Desde que se licenciaron, Hermana Mayor Hui había organizado reuniones anuales. Hermana Mayor Hui se había quedado en su departamento de la universidad, primero como alumna de doctorado y luego como profesora. Mei no fue a las primeras reuniones porque no quería hablar de Yaping ni de cómo habían roto. Después, estaba demasiado ocupada. Cuando ascendieron a su jefe, Mei, como ayudante personal suya, entró en el círculo de los favorecidos. Se le asignó un apartamento de un dormitorio y atribuciones de nivel elevado. Se volvió deseable a los ojos de los casamenteros. Le presentaron a hijos de funcionarios de alto rango y a ascendentes astros de la diplomacia. Fue con ellos a restaurantes, conciertos, estrenos de películas y banquetes ceremoniosos. Se sentó con sus familias en luminosos apartamentos que daban al paseo del Renacimiento. Dedicó su tiempo libre a tratar de conocerlos para que ellos pudieran llegar a conocerla a ella.

Pero todo cambió cuando pidió la baja en el ministerio. Las personas con quienes había trabajado durante años y a las que creía amigas le volvieron la espalda.

Quizá por eso le preocupaba tanto lo de hoy, pensó Mei, su propio aspecto y lo que pudieran pensar de ella sus antiguos compañeros de clase. Aquella gente eran sus viejos amigos. Aunque parecía que nunca antes los había necesitado, ahora los necesitaba.

Capítulo 3

Hermana Mayor Hui la estaba esperando en la entrada principal del Antiguo Palacio de Verano.

– ¡No me lo puedo creer! ¡Tú, la persona que tiene el lujo de un coche, llegando tarde! Llevamos cuarenta minutos esperándote. Ding se ha tenido que llevar a la pequeña Po adentro para que pudiera darse unas carreras.
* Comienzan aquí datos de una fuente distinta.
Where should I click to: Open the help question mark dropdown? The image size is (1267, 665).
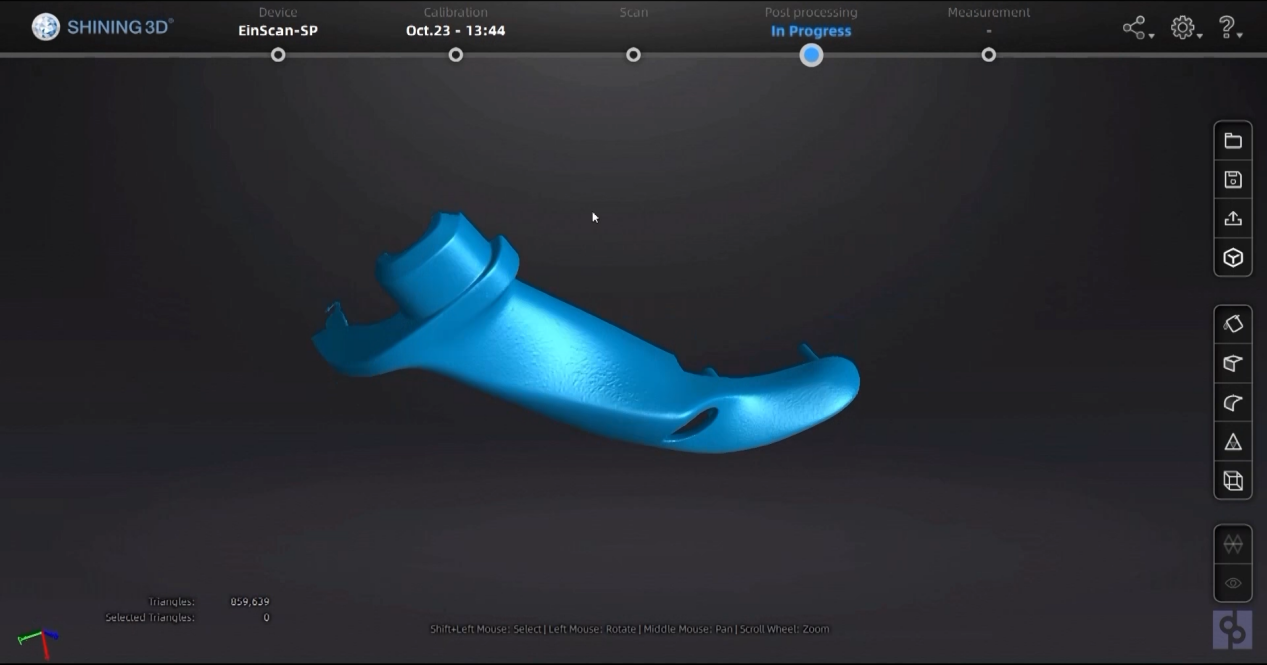(1228, 27)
Un niño de cuatro años es como un perro: si no se desfoga en el parque, está que muerde.

Hermana Mayor Hui había adelgazado, mostrando curvas que Mei ignoraba que tuviese. Claramente le complacía su nueva forma y la había envuelto en un ajustado vestido de colores irisados.
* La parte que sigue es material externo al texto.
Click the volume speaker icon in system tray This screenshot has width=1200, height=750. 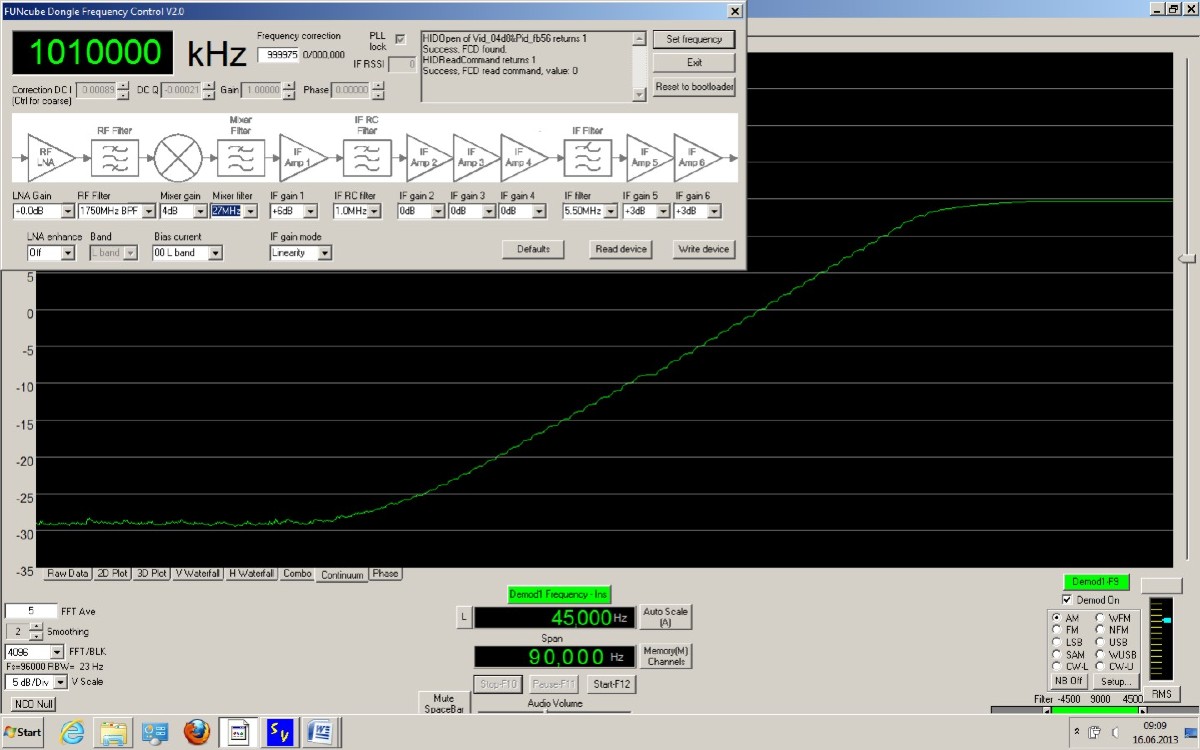tap(1115, 732)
– Lo siento -dijo Mei-. Me quedé dormida.

– Es la vida indisciplinada de los solterones. Tienes que casarte. Te hará bien.

Hermana Mayor Hui le cogió el brazo y anduvieron hasta el parque como viejas amigas, de la mano. Una brisa ligera retozaba entre la larga hierba del lago seco. En algún lugar de los bosques se alzaban columnas rotas, medio escondidas. Más allá había montones de piedras caídas desperdigados por los sinuosos senderos. Antes de que lo incendiaran las tropas británicas y francesas durante la Segunda Guerra del Opio, doscientos años atrás, los estudiosos comparaban el Antiguo Palacio de Verano con Versalles. Mei había visto estampas de Versalles en los libros, pero, aun hallándose entre las ruinas, nunca podría imaginarse el antiguo esplendor del Palacio.